# Performance Tuning

In this chapter we'll discuss how to tune Apache ActiveMQ Artemis for optimum
performance.

## Tuning persistence

- To get the best performance from Apache ActiveMQ Artemis whilst using
  persistent messages it is recommended that the file store is used.  Apache
  ActiveMQ Artemis also supports JDBC persistence, but there is a performance
  cost when persisting to a database vs local disk.

- Put the message journal on its own physical volume. If the disk is shared
  with other processes e.g. transaction co-ordinator, database or other
  journals which are also reading and writing from it, then this may greatly
  reduce performance since the disk head may be skipping all over the place
  between the different files. One of the advantages of an append only journal is
  that disk head movement is minimised - this advantage is destroyed if the disk
  is shared. If you're using paging or large messages make sure they're ideally
  put on separate volumes too.

- Minimum number of journal files. Set `journal-min-files` to a number of files
  that would fit your average sustainable rate.  This number represents the
  lower threshold of the journal file pool.

- To set the upper threshold of the journal file pool. (`journal-min-files` being
  the lower threshold).  Set `journal-pool-files` to a number that represents
  something near your maximum expected load.  The journal will spill over the
  pool should it need to, but will shrink back to the upper threshold, when
  possible.  This allows reuse of files, without taking up more disk space than
  required.  If you see new files being created on the journal data directory too
  often, i.e. lots of data is being persisted, you need to increase the
  journal-pool-size, this way the journal would reuse more files instead of
  creating new data files, increasing performance

- Journal file size. The journal file size should be aligned to the capacity of
  a cylinder on the disk. The default value 10MiB should be enough on most
  systems.

- Use `ASYNCIO` journal. If using Linux, try to keep your journal type as
  `ASYNCIO`. `ASYNCIO` will scale better than Java NIO.

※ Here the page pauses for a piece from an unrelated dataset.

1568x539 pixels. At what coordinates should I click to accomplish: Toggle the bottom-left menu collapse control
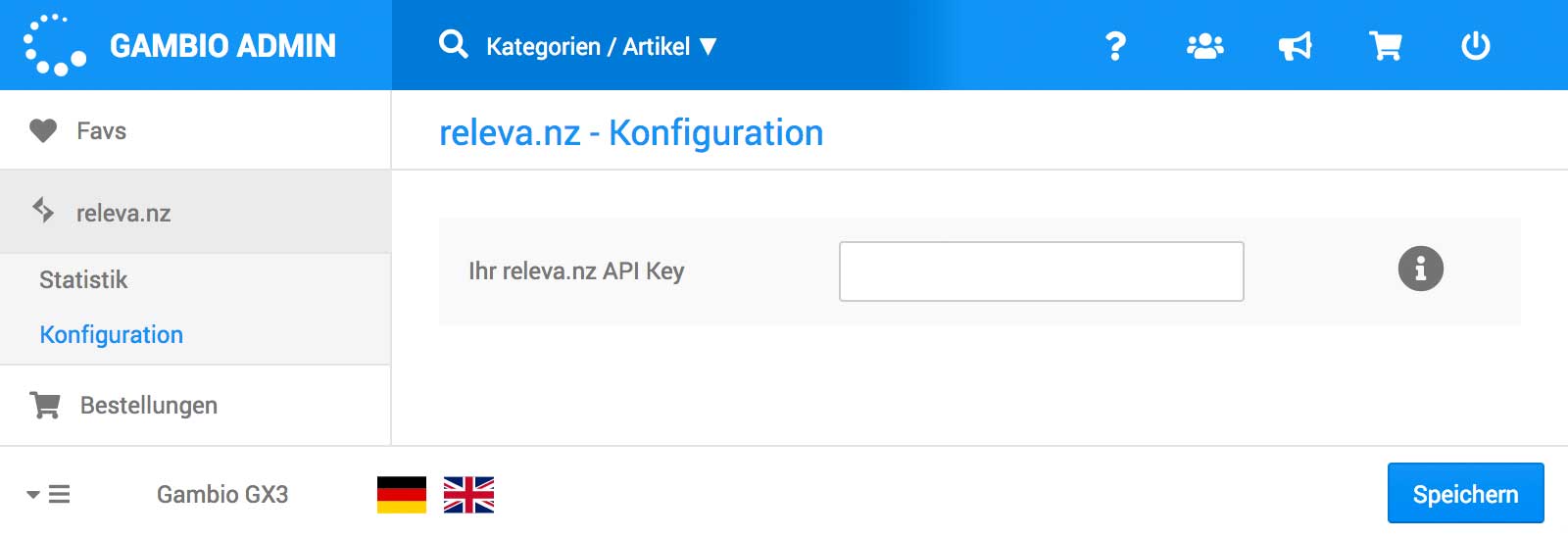[48, 494]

- Tune `journal-buffer-timeout`. The timeout can be increased to increase
  throughput at the expense of latency.

- If you're running `ASYNCIO` you might be able to get some better performance by
  increasing `journal-max-io`. DO NOT change this parameter if you are running
  NIO.
  
- If you are 100% sure you don't need power failure durability guarantees,
  disable `journal-data-sync` and use `NIO` or `MAPPED` journal: you'll benefit
  a huge performance boost on writes with process failure durability guarantees.  

## Tuning JMS

There are a few areas where some tweaks can be done if you are using the JMS
API

- Disable message id. Use the `setDisableMessageID()` method on the
  `MessageProducer` class to disable message ids if you don't need them. This
  decreases the size of the message and also avoids the overhead of creating a
  unique ID.

- Disable message timestamp. Use the `setDisableMessageTimeStamp()` method on
  the `MessageProducer` class to disable message timestamps if you don't need
  them.

- Avoid `ObjectMessage`. `ObjectMessage` is convenient but it comes at a cost.
  The body of a `ObjectMessage` uses Java serialization to serialize it to
  bytes. The Java serialized form of even small objects is very verbose so takes
  up a lot of space on the wire, also Java serialization is slow compared to
  custom marshalling techniques. Only use `ObjectMessage` if you really can't use
  one of the other message types, i.e. if you really don't know the type of the
  payload until run-time.

- Avoid `AUTO_ACKNOWLEDGE`. `AUTO_ACKNOWLEDGE` mode requires an acknowledgement
  to be sent from the server for each message received on the client, this
  means more traffic on the network. If you can, use `DUPS_OK_ACKNOWLEDGE` or use
  `CLIENT_ACKNOWLEDGE` or a transacted session and batch up many acknowledgements
  with one acknowledge/commit.

- Avoid durable messages. By default JMS messages are durable. If you don't
  really need durable messages then set them to be non-durable.  Durable
  messages incur a lot more overhead in persisting them to storage.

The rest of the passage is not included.